Each year we host a couple of Alaska fishing trips, one at the beginning of the season with Frontier, and one at the end with Kingfisher. The group of 15 that I hosted last week was our biggest, and the combination of great silver salmon and halibut fishing – and perfect weather – made it a pretty easy assignment.
One of my favorite people on the trip the last two years has been Ron Nelson of Moreno Valley. The guy can hardly walk with a back that hurts me just to watch him walk. But he is a fishin’ fool and an inspiration. I’ll have a full feature on the trip and tons of pictures in an upcoming issue, but many thanks to Seth Bone and his Kingfisher staff and all the great folks who came on the trip. Same time, next year.
Now it’s time to get back into the local fishing game before the water turns frigid and I head to Cedros Island on another WON trip. There’s some great fishing out there but things are changing fast now. Get your licks in soon, or head up the coast for an albacore fix. The northern boats are seriously killin’ it on the tuna.
OUR SITKA group...
RON NELSON with this 43-pound halibut while on the WON trip Aug. 26-30.
Speaking of El Nino, Eat Lures owner John Boyer and his daughter Cindy were fishing offshore last week for albacore and Cindy grabbed a trolling troll with an Eat Me Cedar plug and caught a 15-pound dorado. No big deal down here, but that was in Westport, Oregon. First dorado catch I’ve heard of that far north.

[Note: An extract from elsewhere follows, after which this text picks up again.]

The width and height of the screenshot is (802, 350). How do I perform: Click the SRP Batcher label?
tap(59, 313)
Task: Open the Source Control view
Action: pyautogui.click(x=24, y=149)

A reality TV show is reportedly coming to fish our Cabo Tuna Jackpot Nov. 7-10. I saw the 5-minute trailer, and it’s a crackup. The “cast” is a veteran American fisherman (Sarge), a top Mexican charterboat, and a rookie film crew laced with a few hotties and a film crew chief who looks like he should be a barista in a Bay Area coffee house. Four tournaments, 13 episodes. Three episodes have been shot and they will be down from October through mid-November. Might be fun. The link to the video is https://vimeo.com/45417885.
Speaking of Baja fishing, the East Cape and its beach launching of sportfishers and pangas will never be the same. Cabo Rivera’s marina opened in La Ribera. Planned are285 slips, small boat ramp, marina office, weigh scales, andtwo hotels, 382 homesites with private dockage and a Robert Trent Golf Course. Our first Baja columnist Ray Cannon is probably rolling over in his grave, and Fred Hoctor, now 10 years after his passing, is probably wondering why it took so long. And laughing about something or other. I really miss that guy.
The WON Ensenada tournament will likely be back next year, with a slightly new format, and the same dates, late July. Look for an epic albie year next time, as the fish always show up strong after an El Nino. There will be one offshore division for dorado, tuna and yellowtail, three fish total weight) and an inshore division, rockfish, bass and halibut). The lack of an inshore division hurt participation when the weather offshore soured.
Final note on tournaments: We’re expanding and changing in 2013. Just as a heads up, the Catalina WSB tourney format will likely change next year. Islands fishing only. No coastal fishing will be allowed. No point to having an island event if a big coastal tanker wins it each year, which now the trend.For coastal guys who might be miffed, another WON saltwater tournament will be addedin June, Coastal only, but the same format and species will count (halibut, WSB, yellowtail). A WON sand bass event is also in the works for 2013.